7 Albums is a small show. All 12 of the objects included are shown in one room, while Davey’s film “Notes on Blue” is shown in another. When I first saw the objects — framed C-prints, gelatin silver prints, and a chromogenic color print — I wasn’t sure what to make of them. I knew they were not of anything in particular, that they were perhaps pointing toward something. The striking pieces, which recall her works from Burn the Diaries, are photographed photos of scenes and objects with tiny colored stickies or labels on them. The brightly colored stickies and labels create a miniature constellation, while the photographing of photographs creates a doubling effect, informing the viewer that the work is not to be read or seen as it is. Instead, we are to read the work as a stand-in — it is mirroring something else, something ghosting the show. This something else is Jarman, the man and artist, and Jarman’s final film, Blue.
The adhering of stickies to the photographs is reminiscent of archival work, the process of choosing or approving images with colored labels. In this sense, Davey’s 12 pieces appear as evidence or objects in an archive. Without context, however, the pieces float, as if disconnected from any narrative. Davey’s short film “Notes on Blue” provides a semblance of narrative; it is the adhesive that keeps the pieces afloat. “Notes on Blue” is also a series of fragments, seemingly unrelated aside from their loose connections with aspects of Jarman’s Blue: blindness, autobiography and use of the I, audio vs. visual, and so on. The film, constructed from Davey’s notes, references and folds in such disparate artists and writers as Genet, Fassbinder, Anne Sexton, Sylvia Plath, Borges, PJ Harvey, and Chris Kraus. In it, Davey paces throughout the rooms and corridors of her apartment, reciting her notes from what appears to be an iPhone. The notes, associative and exploratory, add ever-additional layers of webbing to the already fragmented presentation of Jarman’s Blue. Davey’s own blindness as a result of multiple sclerosis is connected to Jarman’s blindness as a result of AIDS-related complications. This and other connections remains loose — a note here, an additive there, one more layer appended to Davey’s growing constellation of images, notes, and meaning.

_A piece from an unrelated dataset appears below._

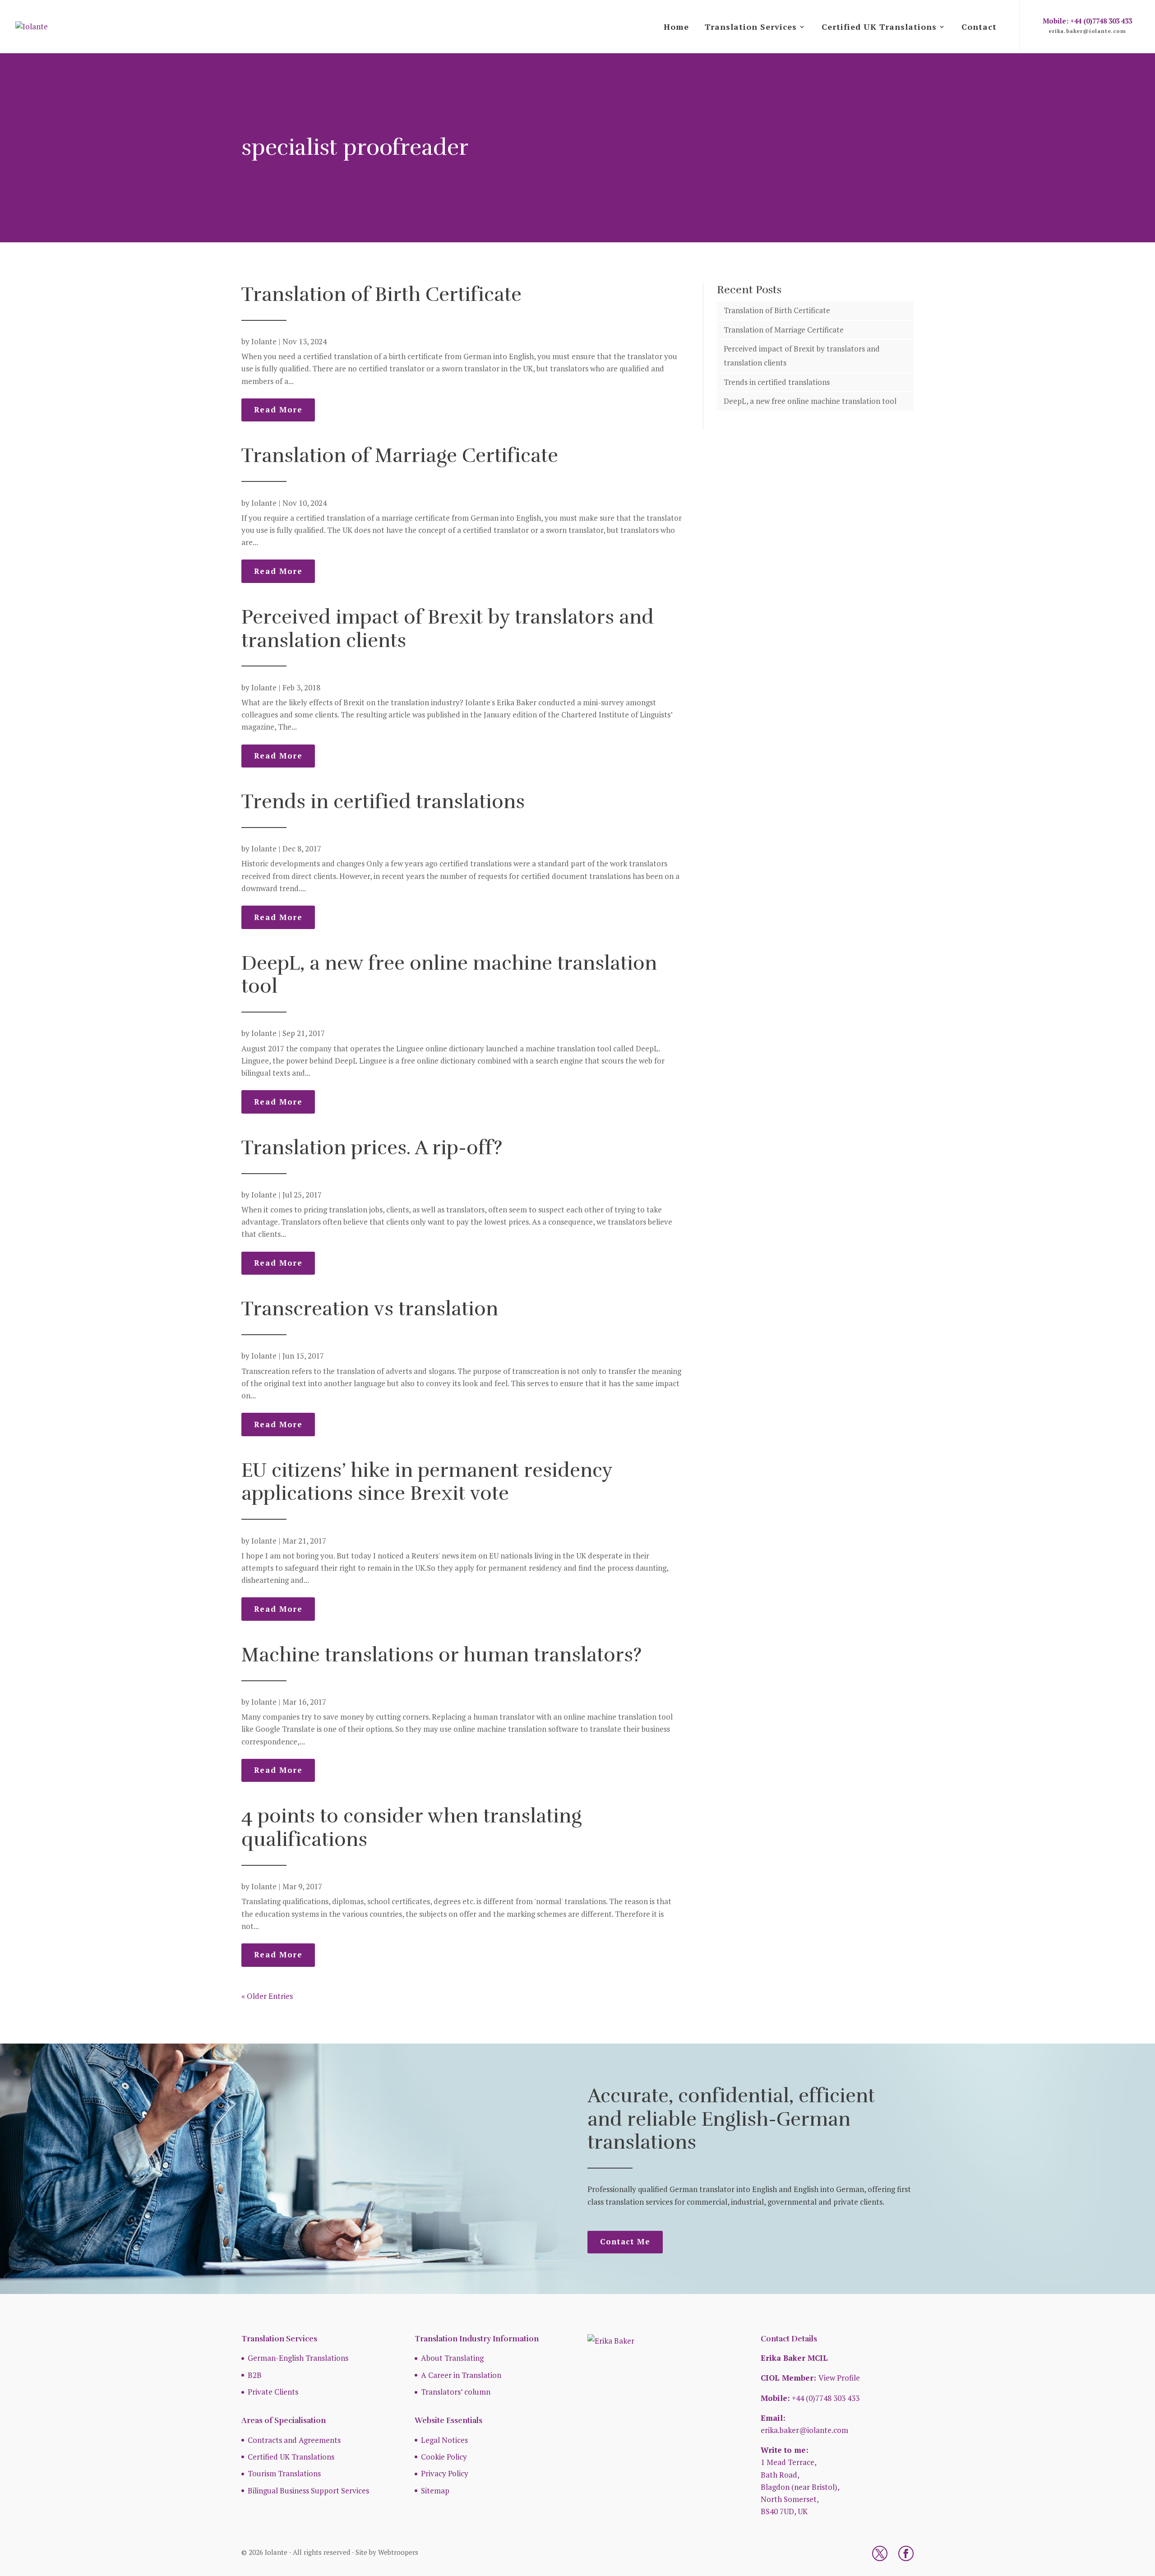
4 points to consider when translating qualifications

“Notes on Blue” is the result of Davey’s immersion in Jarman’s archive. At one point in the film Davey quotes Fassbinder’s stating that building work out of one’s autobiographical experience allows for a richer experience. True to this, Davey’s stepping into her own life while also stepping into Jarman’s makes for a deeper work. Through the lens of herself, she is able to enter the bubble of Jarman’s own universe, what Jakob von Uexküll terms an Umwelt, and show us around. Invited by the Walker Art Center, Davey submerged herself in Jarman’s autobiographical books and sketchbooks. The pieces in her current exhibition appear to document, to show archived material, and the film is Davey’s own kind of audio-visual diary/sketchbook in response to Jarman’s Blue — it serves as a guide. Constellating, it neither reduces nor attempts to categorize; instead, it adds. Full moons appear throughout the film — moons that are ominous, mysterious, unlike the moon I’ve seen. A rock, a strange new world. These moons appear as almost everything interpreted through the lens, the eyes, of Moyra Davey: unrecognizable, otherworldly.
Moyra Davey: 7 Albums continues at Murray Guy (453 W 17th Street, Chelsea, Manhattan) through May 22.